26 July 2017 by Chrissy Partheni
What is a curator’s knowledge and passion if not shared? How important is it that we reach out to communities and make the future generation aware and proud of their heritage?
Liverpool’s Cypriot and Greek community has long had a presence and history in the city. Language is important for those of us raising bilingual children and we are lucky to have the Greek supplementary school of St. Nicholas Liverpool, housed at Broadgreen International school. I wanted to work with the Greek school for a long time and got to know the teachers and the students when they visited World Museum last summer.
I wanted the parents, teachers and pupils to know about the Greek and Cypriot collections of World Museum. Although the collections are not currently on display, we are hoping to have a gallery in the future while we are also working to digitise them. The Greek school celebrated its end of year on the 8th of July and I was delighted to take part in the programme and festivities.

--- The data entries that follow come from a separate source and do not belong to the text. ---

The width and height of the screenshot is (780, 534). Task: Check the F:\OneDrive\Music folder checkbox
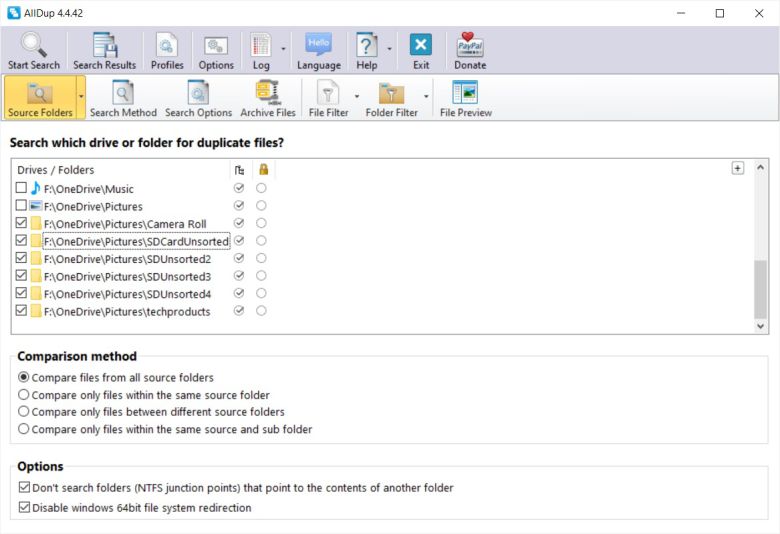(22, 188)
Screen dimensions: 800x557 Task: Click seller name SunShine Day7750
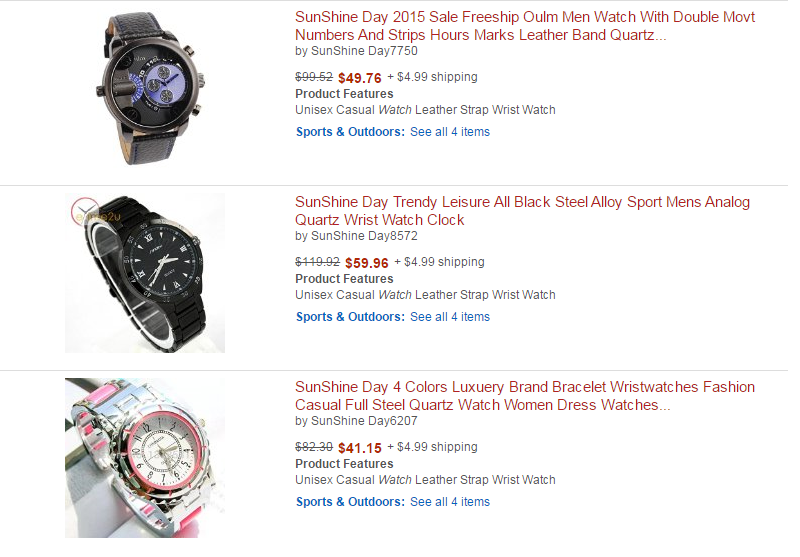(364, 51)
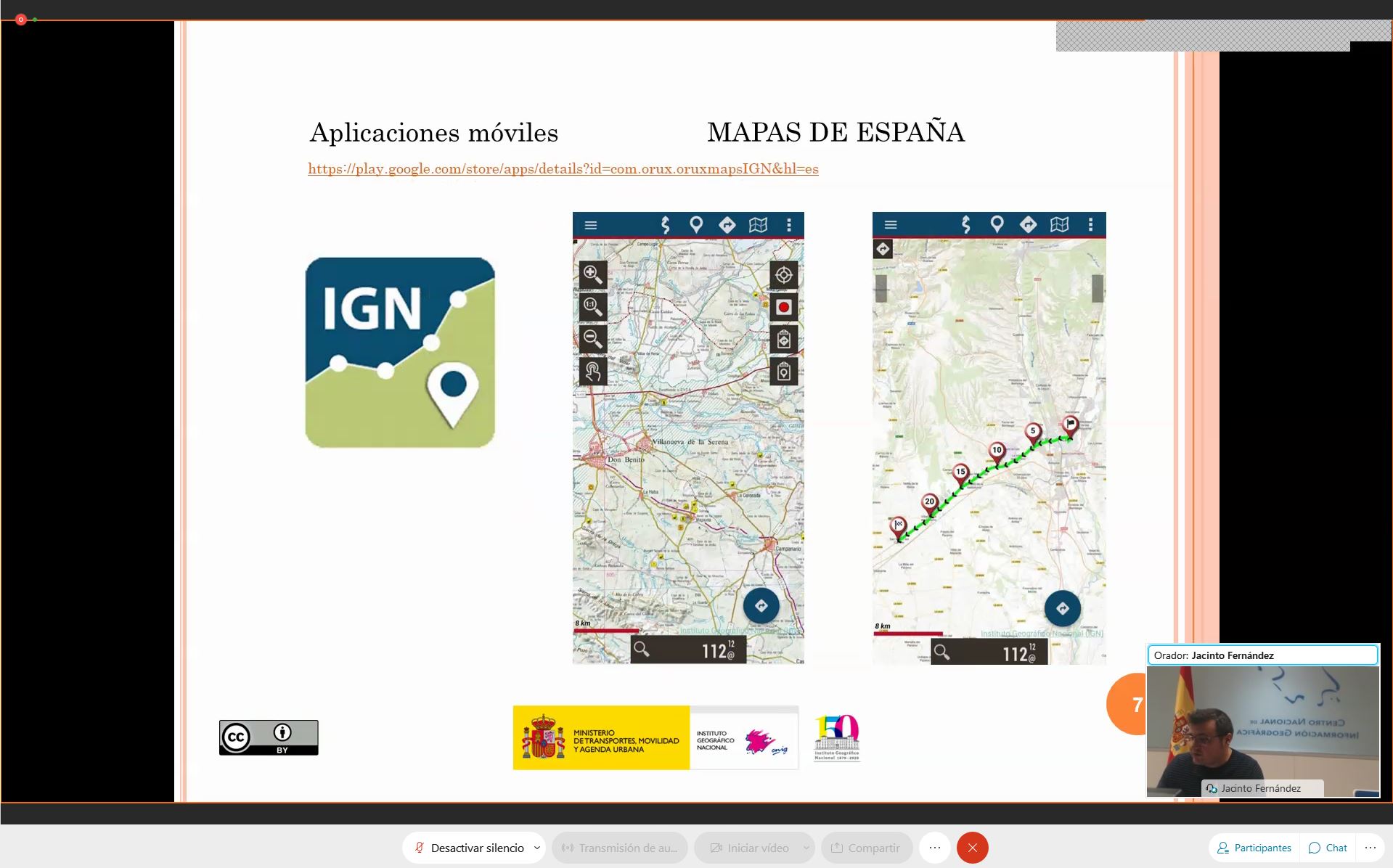Click the zoom-out magnifier on left phone map
The image size is (1393, 868).
pyautogui.click(x=592, y=338)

I decided it would be best to give a short overview of the collections from which part of Greece and Cyprus they come from, what cultures and historic eras they represent and talk a bit about how these collections ended up in our museum. I made my presentation fun and linked objects with images of well known sites and monuments such as the Knossos palace in Crete, the Mycenaean Lion Gate, the Parthenon in Athens. Parents and children had fun answering questions about Greek gods and goddesses. We also have some unique collections from Cyprus in the museum (Head of Priest King, female Egyptianised head ) and I took the opportunity to talk about the excavations our museum undertook jointly with St. Andrews’ University at Kouklia between 1950-1950s.
Other than simply delivering a talk I wanted to children to be able to get excited about objects. The casts of original objects from the Kouklia excavation were put to use. The excavation photographs were also a fantastic opportunity for the children and adults to see the objects in the context they had been found.
I thoroughly enjoyed the day and I was so pleased everyone was so interested and asked lots of questions. And it was a bonus that at lunch time I was rewarded with some fabulous Greek food, all cooked by the families of the students. Thank you for inviting me and I hope we can work together closely in the future.